Date of Award

5-2-2022

Degree Type

Dissertation

Degree Name

Doctor of Philosophy (PhD)

Department

Political Science

First Advisor

Sean Richey

Second Advisor

Toby Bolsen

Third Advisor

Judd Thornton

Abstract

This dissertation seeks to understand the causes of racial liberalism among white Americans, including overtime shifts therein. Drawing on intergroup emotions theory from social psychology, I propose that negative ingroup-focused moral emotions—namely white shame and guilt—are important factors in the formation of racially liberal attitudes, such as white support for race-based affirmative action and government assistance. I further argue that not all whites are equally susceptible to such emotions; that those inclined towards structural attributions for inequality (e.g. white liberals) are more likely to experience them; and that the racial attitudes of such whites are thus more elastic than those of others. Finally, I contend that the salience of these emotions varies as a function of the availability of racial equalitarian media messaging that speaks to black-white status differences in terms of past and/or present white racism.
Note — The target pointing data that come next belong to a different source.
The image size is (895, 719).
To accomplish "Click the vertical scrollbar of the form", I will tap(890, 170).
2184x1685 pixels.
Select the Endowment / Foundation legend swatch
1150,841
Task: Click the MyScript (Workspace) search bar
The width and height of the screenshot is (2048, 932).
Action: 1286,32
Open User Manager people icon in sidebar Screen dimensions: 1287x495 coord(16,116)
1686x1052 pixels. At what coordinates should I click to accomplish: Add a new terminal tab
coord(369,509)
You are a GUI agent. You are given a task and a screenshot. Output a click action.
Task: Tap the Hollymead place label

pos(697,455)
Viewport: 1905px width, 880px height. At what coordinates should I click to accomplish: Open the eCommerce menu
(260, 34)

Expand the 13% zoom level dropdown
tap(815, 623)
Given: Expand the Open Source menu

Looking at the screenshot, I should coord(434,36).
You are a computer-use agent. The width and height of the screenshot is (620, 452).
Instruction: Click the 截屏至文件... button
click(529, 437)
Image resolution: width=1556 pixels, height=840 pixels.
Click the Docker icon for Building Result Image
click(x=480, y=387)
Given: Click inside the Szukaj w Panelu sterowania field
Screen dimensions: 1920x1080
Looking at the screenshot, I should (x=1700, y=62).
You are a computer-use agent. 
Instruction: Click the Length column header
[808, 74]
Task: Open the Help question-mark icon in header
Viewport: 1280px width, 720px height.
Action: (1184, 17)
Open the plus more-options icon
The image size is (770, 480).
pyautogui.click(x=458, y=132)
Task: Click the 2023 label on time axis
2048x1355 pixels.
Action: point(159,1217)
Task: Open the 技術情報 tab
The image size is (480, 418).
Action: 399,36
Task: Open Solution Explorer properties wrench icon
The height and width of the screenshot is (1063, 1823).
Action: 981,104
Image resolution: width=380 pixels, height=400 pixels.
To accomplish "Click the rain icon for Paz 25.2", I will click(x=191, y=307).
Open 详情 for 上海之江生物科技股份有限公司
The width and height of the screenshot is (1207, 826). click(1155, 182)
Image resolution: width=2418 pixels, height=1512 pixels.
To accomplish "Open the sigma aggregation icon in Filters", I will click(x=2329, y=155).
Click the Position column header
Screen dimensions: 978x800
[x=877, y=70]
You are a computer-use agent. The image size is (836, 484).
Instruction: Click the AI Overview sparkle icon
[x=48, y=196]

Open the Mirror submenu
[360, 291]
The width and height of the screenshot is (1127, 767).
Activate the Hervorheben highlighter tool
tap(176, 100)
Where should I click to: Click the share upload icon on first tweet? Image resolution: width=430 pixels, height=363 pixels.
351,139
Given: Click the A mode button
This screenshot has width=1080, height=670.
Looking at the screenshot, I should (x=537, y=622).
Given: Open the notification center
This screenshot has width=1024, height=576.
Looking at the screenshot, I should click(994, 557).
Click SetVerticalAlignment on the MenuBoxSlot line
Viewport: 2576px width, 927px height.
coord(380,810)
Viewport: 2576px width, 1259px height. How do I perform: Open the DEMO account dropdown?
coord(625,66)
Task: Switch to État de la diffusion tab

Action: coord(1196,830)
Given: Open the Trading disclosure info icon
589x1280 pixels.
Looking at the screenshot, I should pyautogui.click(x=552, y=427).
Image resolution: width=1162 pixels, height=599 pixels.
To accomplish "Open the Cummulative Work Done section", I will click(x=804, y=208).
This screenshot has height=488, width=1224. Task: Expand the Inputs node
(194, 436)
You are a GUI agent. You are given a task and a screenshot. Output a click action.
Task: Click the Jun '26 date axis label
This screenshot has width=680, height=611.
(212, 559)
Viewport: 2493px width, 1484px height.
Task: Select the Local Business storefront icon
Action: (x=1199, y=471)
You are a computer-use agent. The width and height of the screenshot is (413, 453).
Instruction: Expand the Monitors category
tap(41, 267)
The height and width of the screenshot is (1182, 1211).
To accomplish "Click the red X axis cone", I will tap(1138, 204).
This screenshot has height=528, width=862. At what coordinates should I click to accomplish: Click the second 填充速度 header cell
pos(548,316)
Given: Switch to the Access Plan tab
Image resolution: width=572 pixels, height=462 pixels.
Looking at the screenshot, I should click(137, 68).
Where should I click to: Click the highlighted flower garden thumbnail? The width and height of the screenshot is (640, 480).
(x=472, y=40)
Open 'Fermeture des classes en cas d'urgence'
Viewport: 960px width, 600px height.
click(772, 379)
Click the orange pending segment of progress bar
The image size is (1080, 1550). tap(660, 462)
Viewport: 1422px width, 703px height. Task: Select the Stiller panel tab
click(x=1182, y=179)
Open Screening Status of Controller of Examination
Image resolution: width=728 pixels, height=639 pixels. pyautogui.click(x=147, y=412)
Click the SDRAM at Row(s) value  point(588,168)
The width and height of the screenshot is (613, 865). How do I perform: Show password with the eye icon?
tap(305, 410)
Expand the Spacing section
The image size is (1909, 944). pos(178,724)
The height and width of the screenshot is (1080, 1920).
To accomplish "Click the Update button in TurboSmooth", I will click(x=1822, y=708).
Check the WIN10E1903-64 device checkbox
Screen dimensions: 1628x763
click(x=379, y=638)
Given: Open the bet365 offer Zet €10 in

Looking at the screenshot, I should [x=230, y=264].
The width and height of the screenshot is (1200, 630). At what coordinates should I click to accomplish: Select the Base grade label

Using cross-sectional, time series, panel, and experimental data, I test these propositions across multiple empirical chapters. I find general support for the theory across multiple methodologies. In the main, the findings suggest that, net of other attitudinally important variables (e.g. racial resentment, social dominance orientation), white racial attitudes would be far more conservative in the absence of collective shame and guilt; that overtime increases in white racial liberalism temporally follow increases in the availability of racial equalitarian media messaging, particularly among white liberals and Democrats; and that racial equalitarian media messaging elicits white shame and guilt, which, in turn, increase the expression of racially liberal attitudes and policy preferences. Taken as a whole, the findings have important implications for the existing literature on white racial attitudes, which remains overwhelmingly focused on negative or prejudicial intergroup orientations.